## Stored data
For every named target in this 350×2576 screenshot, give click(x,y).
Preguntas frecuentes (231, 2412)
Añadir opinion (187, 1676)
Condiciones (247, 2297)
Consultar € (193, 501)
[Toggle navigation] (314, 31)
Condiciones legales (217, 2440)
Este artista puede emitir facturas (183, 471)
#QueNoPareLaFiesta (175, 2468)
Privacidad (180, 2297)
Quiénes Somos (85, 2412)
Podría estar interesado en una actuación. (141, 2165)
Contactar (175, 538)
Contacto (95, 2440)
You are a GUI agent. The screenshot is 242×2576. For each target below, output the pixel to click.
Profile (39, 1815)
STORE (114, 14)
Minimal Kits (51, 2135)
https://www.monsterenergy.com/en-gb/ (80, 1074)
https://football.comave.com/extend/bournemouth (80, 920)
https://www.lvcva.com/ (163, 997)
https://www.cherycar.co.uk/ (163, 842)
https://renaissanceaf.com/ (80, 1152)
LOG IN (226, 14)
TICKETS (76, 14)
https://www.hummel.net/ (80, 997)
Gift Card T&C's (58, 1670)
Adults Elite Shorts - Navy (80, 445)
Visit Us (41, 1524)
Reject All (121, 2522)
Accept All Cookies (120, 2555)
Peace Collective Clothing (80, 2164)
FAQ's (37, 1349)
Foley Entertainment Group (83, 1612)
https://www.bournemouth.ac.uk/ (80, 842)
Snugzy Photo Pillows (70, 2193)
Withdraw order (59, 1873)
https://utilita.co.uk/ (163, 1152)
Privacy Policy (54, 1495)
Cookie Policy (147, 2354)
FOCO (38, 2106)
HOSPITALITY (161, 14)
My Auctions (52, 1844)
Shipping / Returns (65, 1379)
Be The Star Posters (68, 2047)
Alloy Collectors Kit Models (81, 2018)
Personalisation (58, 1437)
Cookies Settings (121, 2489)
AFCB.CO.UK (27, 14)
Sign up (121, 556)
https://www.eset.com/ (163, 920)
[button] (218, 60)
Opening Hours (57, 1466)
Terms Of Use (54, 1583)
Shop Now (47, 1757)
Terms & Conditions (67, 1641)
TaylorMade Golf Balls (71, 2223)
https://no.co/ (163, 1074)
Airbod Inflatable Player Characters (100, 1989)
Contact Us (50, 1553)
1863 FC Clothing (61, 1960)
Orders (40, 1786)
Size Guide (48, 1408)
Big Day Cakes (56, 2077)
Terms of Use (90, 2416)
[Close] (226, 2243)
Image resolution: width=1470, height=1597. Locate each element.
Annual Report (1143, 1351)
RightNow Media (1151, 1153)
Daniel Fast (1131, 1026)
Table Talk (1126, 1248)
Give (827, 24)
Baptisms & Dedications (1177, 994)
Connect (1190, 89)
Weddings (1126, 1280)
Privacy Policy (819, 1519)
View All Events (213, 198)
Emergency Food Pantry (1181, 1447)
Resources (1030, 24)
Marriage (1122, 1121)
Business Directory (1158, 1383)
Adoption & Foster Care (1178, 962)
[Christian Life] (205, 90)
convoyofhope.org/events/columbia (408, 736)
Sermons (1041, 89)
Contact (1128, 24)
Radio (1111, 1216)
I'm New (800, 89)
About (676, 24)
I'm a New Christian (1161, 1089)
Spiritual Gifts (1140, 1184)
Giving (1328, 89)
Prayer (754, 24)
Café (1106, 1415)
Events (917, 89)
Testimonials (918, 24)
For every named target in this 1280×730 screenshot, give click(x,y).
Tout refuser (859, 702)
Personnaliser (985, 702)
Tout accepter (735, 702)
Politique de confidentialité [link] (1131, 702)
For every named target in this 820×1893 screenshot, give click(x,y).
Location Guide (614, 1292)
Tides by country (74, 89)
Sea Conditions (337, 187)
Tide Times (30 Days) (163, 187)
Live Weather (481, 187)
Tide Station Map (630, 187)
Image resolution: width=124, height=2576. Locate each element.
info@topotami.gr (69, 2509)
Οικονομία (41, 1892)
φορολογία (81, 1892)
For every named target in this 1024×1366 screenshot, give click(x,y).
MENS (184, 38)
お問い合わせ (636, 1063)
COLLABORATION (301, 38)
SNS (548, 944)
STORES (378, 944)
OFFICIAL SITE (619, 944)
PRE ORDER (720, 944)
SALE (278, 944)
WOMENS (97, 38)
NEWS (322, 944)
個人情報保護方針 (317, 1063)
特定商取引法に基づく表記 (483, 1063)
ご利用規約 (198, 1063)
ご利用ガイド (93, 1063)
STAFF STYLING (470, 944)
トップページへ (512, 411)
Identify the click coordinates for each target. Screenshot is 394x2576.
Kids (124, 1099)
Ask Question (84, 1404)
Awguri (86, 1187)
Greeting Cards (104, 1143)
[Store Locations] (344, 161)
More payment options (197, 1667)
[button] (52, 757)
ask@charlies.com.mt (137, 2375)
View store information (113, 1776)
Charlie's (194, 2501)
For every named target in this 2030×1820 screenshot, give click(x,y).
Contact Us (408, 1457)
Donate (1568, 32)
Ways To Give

## PROBLEM TO WORK ON
Put down each entry again, unchanged and complete.

## REPLY
For every named target in this 350×2576 screenshot, give click(x,y).
Preguntas frecuentes (231, 2412)
Añadir opinion (187, 1676)
Condiciones (247, 2297)
Consultar € (193, 501)
[Toggle navigation] (314, 31)
Condiciones legales (217, 2440)
Este artista puede emitir facturas (183, 471)
#QueNoPareLaFiesta (175, 2468)
Privacidad (180, 2297)
Quiénes Somos (85, 2412)
Podría estar interesado en una actuación. (141, 2165)
Contactar (175, 538)
Contacto (95, 2440)
You are a GUI agent. The screenshot is 242×2576. For each target below, output the pixel to click.
Profile (39, 1815)
STORE (114, 14)
Minimal Kits (51, 2135)
https://www.monsterenergy.com/en-gb/ (80, 1074)
https://football.comave.com/extend/bournemouth (80, 920)
https://www.lvcva.com/ (163, 997)
https://www.cherycar.co.uk/ (163, 842)
https://renaissanceaf.com/ (80, 1152)
LOG IN (226, 14)
TICKETS (76, 14)
https://www.hummel.net/ (80, 997)
Gift Card T&C's (58, 1670)
Adults Elite Shorts - Navy (80, 445)
Visit Us (41, 1524)
Reject All (121, 2522)
Accept All Cookies (120, 2555)
Peace Collective Clothing (80, 2164)
FAQ's (37, 1349)
Foley Entertainment Group (83, 1612)
https://www.bournemouth.ac.uk/ (80, 842)
Snugzy Photo Pillows (70, 2193)
Withdraw order (59, 1873)
https://utilita.co.uk/ (163, 1152)
Privacy Policy (54, 1495)
Cookie Policy (147, 2354)
FOCO (38, 2106)
HOSPITALITY (161, 14)
My Auctions (52, 1844)
Shipping / Returns (65, 1379)
Be The Star Posters (68, 2047)
Alloy Collectors Kit Models (81, 2018)
Personalisation (58, 1437)
Cookies Settings (121, 2489)
AFCB.CO.UK (27, 14)
Sign up (121, 556)
https://www.eset.com/ (163, 920)
[button] (218, 60)
Opening Hours (57, 1466)
Terms Of Use (54, 1583)
Shop Now (47, 1757)
Terms & Conditions (67, 1641)
TaylorMade Golf Balls (71, 2223)
https://no.co/ (163, 1074)
Airbod Inflatable Player Characters (100, 1989)
Contact Us (50, 1553)
1863 FC Clothing (61, 1960)
Orders (40, 1786)
Size Guide (48, 1408)
Big Day Cakes (56, 2077)
Terms of Use (90, 2416)
[Close] (226, 2243)
Image resolution: width=1470, height=1597. Locate each element.
Annual Report (1143, 1351)
RightNow Media (1151, 1153)
Daniel Fast (1131, 1026)
Table Talk (1126, 1248)
Give (827, 24)
Baptisms & Dedications (1177, 994)
Connect (1190, 89)
Weddings (1126, 1280)
Privacy Policy (819, 1519)
View All Events (213, 198)
Emergency Food Pantry (1181, 1447)
Resources (1030, 24)
Marriage (1122, 1121)
Business Directory (1158, 1383)
Adoption & Foster Care (1178, 962)
[Christian Life] (205, 90)
convoyofhope.org/events/columbia (408, 736)
Sermons (1041, 89)
Contact (1128, 24)
Radio (1111, 1216)
I'm New (800, 89)
About (676, 24)
I'm a New Christian (1161, 1089)
Spiritual Gifts (1140, 1184)
Giving (1328, 89)
Prayer (754, 24)
Café (1106, 1415)
Events (917, 89)
Testimonials (918, 24)
For every named target in this 1280×730 screenshot, give click(x,y).
Tout refuser (859, 702)
Personnaliser (985, 702)
Tout accepter (735, 702)
Politique de confidentialité [link] (1131, 702)
For every named target in this 820×1893 screenshot, give click(x,y).
Location Guide (614, 1292)
Tides by country (74, 89)
Sea Conditions (337, 187)
Tide Times (30 Days) (163, 187)
Live Weather (481, 187)
Tide Station Map (630, 187)
Image resolution: width=124, height=2576. Locate each element.
info@topotami.gr (69, 2509)
Οικονομία (41, 1892)
φορολογία (81, 1892)
For every named target in this 1024×1366 screenshot, give click(x,y).
MENS (184, 38)
お問い合わせ (636, 1063)
COLLABORATION (301, 38)
SNS (548, 944)
STORES (378, 944)
OFFICIAL SITE (619, 944)
PRE ORDER (720, 944)
SALE (278, 944)
WOMENS (97, 38)
NEWS (322, 944)
個人情報保護方針 (317, 1063)
特定商取引法に基づく表記 (483, 1063)
ご利用規約 (198, 1063)
ご利用ガイド (93, 1063)
STAFF STYLING (470, 944)
トップページへ (512, 411)
Identify the click coordinates for each target. Screenshot is 394x2576.
Kids (124, 1099)
Ask Question (84, 1404)
Awguri (86, 1187)
Greeting Cards (104, 1143)
[Store Locations] (344, 161)
More payment options (197, 1667)
[button] (52, 757)
ask@charlies.com.mt (137, 2375)
View store information (113, 1776)
Charlie's (194, 2501)
For every named target in this 2030×1820 screenshot, give click(x,y).
Contact Us (408, 1457)
Donate (1568, 32)
Ways To Give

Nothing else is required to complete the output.